Our description of training loads provides information on optimal pitch training load prescription. For instance, a previous study by our group [
2] and our current data also demonstrate that training volume (training between matches) has a positive impact on straight-line running performance (described in
Figure 2). Also, accumulating pitch training between matches (i.e., volume) positively affects players’ performance in a congested season. In addition, our data suggest that a 4.5-day match frequency may be sufficient to induce better performance than a 3-day match frequency. A previous study assessing only home matches indicated that a short period of match congestion (2–4-day match frequency) did not negatively impact running performance [
1]. Our data assessed both home and away matches, thus adding greater ecological validity to the analysis. Therefore, the sum of our data suggests that one or two matches per week (i.e., every 4.5 days) does not negatively impact match physical performance [
2,
11]. However, some players have a match frequency of >7 days, and this remains an open question. Thus, the ideal match frequency remains an open question in match physical performance. Albeit, a high match frequency (i.e., two matches per week) did not negatively affect match physical performance but increased injury risk [
1]; thus, coaches should be cautious during congested periods, and adopting rotation between players is advised. This caution is crucial for maintaining player health and performance. A previous study [
19] identified that chronic high-load training could reduce the risk of injury incidence when compared to chronic low-load training.

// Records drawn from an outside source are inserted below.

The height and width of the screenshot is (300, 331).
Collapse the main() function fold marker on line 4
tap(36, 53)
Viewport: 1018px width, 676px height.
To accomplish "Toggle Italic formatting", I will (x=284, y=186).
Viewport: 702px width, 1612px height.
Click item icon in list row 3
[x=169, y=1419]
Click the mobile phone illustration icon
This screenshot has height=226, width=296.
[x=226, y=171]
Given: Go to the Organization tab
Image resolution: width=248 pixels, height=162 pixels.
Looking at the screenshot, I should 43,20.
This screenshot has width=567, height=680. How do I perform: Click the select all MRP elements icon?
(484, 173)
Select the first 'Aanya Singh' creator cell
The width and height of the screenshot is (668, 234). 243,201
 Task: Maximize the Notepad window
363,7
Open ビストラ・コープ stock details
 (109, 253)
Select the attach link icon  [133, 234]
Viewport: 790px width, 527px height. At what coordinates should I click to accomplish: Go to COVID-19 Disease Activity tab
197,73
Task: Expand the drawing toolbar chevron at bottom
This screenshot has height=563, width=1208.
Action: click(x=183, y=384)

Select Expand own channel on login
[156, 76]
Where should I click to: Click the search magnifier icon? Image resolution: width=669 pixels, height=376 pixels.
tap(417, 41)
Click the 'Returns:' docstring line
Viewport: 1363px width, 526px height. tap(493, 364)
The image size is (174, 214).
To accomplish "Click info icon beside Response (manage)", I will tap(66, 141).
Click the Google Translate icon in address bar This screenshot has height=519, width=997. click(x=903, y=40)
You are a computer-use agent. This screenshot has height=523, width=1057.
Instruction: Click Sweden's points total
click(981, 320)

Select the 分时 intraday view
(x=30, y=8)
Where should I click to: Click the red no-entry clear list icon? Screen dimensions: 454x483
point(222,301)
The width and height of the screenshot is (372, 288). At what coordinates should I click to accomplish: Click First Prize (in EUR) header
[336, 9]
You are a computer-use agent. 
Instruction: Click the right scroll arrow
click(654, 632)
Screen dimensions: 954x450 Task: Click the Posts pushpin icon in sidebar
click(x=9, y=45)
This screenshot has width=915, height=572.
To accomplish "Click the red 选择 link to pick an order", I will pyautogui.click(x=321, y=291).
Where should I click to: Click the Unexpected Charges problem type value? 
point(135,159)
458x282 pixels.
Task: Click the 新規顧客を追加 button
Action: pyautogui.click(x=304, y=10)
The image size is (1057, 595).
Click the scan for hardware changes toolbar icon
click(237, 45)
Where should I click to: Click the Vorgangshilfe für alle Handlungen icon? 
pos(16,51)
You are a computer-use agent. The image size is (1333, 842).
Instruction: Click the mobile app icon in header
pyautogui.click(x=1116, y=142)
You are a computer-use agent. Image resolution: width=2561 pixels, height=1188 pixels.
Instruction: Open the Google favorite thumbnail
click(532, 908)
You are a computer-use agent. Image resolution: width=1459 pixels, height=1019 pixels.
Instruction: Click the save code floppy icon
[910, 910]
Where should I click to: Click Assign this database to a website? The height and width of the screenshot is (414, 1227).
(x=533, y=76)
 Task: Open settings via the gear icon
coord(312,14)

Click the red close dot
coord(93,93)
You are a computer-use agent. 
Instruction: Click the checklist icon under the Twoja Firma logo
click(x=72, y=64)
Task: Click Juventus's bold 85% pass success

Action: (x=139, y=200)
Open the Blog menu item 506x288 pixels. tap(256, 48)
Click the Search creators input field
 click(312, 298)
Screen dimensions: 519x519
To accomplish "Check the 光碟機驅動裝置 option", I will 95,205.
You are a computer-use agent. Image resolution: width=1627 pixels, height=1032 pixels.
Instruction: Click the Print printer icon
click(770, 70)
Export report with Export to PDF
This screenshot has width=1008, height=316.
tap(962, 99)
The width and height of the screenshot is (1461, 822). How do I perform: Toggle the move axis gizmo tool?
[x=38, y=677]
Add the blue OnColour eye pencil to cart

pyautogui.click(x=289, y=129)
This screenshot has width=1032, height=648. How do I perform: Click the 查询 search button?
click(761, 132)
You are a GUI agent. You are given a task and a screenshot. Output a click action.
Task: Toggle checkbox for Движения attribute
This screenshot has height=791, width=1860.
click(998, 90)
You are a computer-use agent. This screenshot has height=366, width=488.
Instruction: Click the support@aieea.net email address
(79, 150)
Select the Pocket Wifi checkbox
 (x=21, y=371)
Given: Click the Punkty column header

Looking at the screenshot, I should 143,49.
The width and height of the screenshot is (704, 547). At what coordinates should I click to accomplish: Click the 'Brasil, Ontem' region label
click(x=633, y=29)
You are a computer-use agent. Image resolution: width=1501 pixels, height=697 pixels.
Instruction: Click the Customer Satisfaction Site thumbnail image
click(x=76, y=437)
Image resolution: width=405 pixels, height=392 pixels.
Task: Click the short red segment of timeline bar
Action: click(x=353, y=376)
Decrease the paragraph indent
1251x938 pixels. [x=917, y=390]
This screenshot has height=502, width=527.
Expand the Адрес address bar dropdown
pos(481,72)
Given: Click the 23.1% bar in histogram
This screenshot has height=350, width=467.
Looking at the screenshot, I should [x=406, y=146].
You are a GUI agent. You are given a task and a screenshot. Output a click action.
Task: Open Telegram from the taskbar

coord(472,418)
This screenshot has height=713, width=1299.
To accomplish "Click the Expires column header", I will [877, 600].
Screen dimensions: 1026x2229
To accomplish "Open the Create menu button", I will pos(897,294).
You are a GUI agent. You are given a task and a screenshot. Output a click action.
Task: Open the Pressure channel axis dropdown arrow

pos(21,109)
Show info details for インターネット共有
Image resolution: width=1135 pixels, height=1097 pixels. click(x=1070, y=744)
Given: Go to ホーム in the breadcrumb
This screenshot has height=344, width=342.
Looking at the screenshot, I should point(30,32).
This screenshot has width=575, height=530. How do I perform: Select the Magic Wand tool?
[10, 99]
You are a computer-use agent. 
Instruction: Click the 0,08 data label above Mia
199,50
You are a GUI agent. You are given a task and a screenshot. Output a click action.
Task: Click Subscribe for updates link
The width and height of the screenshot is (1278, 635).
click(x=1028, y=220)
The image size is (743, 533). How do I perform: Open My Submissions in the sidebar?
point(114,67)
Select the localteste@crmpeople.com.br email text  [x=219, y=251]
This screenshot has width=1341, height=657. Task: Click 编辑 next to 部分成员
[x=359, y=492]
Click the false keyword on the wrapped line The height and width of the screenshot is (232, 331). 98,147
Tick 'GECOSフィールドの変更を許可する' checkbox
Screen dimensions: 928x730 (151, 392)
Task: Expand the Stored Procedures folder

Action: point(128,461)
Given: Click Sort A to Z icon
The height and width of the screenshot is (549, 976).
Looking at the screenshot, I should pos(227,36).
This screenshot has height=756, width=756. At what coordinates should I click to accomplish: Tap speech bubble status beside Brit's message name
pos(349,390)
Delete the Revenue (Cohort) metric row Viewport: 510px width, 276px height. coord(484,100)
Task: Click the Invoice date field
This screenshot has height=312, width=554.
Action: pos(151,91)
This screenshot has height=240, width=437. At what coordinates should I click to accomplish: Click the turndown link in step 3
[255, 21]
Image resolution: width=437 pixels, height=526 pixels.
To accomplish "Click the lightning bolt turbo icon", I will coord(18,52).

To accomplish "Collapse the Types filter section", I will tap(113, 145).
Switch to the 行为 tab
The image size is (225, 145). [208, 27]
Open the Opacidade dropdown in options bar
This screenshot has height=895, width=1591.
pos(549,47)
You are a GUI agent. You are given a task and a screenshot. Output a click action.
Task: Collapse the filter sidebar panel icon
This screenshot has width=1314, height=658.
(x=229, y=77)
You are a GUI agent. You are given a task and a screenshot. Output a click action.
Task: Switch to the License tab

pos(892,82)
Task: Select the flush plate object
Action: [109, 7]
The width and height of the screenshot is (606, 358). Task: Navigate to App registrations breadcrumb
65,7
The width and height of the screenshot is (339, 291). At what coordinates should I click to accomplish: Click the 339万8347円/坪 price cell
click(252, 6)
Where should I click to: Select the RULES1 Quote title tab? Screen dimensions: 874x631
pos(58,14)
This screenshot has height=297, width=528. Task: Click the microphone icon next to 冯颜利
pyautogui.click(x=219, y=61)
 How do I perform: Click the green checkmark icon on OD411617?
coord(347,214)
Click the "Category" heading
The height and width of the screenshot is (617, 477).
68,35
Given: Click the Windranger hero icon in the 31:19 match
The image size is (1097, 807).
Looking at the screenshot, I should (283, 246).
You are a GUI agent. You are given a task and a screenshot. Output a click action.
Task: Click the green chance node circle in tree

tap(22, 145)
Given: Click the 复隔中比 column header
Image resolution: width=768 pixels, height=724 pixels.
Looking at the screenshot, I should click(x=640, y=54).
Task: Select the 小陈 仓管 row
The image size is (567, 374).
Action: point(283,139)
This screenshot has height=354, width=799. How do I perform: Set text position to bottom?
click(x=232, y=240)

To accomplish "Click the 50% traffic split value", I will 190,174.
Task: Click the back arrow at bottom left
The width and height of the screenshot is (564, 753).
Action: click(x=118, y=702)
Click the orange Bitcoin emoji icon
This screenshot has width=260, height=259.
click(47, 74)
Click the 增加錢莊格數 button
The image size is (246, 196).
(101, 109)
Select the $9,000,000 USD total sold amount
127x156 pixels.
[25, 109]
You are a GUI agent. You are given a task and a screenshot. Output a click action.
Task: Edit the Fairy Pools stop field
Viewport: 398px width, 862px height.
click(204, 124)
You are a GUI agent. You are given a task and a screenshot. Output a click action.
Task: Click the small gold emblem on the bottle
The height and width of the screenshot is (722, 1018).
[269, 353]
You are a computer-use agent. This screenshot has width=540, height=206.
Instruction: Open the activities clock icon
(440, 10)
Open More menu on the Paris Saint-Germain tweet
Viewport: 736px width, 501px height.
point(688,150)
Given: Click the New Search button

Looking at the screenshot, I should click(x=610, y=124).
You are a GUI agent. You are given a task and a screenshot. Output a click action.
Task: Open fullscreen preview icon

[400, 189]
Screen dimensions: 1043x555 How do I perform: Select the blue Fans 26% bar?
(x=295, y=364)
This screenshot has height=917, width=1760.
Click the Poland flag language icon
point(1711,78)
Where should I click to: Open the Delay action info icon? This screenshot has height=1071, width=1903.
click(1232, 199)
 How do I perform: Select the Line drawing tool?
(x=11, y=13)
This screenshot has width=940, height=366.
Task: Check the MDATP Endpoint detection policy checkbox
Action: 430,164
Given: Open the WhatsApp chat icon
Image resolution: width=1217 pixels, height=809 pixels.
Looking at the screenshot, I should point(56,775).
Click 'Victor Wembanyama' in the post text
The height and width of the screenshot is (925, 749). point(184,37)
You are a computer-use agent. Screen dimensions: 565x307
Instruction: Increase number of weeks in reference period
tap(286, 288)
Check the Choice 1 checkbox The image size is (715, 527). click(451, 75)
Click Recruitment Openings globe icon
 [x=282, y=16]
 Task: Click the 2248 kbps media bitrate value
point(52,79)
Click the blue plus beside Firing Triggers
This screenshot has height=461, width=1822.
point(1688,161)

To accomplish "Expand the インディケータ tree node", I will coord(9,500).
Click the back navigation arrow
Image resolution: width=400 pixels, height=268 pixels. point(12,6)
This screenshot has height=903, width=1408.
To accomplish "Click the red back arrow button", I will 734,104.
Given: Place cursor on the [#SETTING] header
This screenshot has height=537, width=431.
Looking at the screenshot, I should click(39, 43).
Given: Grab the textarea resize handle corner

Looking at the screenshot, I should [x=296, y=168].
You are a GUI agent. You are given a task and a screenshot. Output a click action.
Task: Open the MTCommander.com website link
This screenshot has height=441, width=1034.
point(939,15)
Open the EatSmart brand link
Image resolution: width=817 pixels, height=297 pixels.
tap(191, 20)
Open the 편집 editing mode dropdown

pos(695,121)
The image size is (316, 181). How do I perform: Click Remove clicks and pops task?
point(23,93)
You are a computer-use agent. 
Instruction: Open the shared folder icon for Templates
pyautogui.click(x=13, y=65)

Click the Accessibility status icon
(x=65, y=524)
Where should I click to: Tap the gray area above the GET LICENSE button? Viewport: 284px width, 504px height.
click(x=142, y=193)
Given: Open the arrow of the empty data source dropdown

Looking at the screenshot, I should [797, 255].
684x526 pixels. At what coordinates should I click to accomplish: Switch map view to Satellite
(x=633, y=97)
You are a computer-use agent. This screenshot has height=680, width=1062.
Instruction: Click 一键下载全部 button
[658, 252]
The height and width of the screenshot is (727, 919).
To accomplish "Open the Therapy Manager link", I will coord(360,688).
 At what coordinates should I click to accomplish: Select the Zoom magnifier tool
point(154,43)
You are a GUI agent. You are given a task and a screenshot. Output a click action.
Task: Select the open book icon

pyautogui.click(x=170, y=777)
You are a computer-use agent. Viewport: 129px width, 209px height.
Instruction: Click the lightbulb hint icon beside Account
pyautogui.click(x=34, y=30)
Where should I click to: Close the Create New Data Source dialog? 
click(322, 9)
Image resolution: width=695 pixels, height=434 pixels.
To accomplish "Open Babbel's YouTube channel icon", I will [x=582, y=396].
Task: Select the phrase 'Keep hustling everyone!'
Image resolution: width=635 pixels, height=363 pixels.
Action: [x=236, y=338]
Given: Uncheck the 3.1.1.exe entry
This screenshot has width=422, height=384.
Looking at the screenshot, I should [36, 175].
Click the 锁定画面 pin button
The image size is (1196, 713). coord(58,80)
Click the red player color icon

In this sense, future studies should investigate the relationship between training load and injury incidence in soccer during the congestion season.
It is important to note that here we conducted a retrospective observational study, and thus the significant association between pitch training load and match physical performance may not be cause–effect. In this sense, future studies with experimental designs (randomized controlled approach, observing athletes with different pitch training loads) aiming to identify a dose–response relationship are still necessary.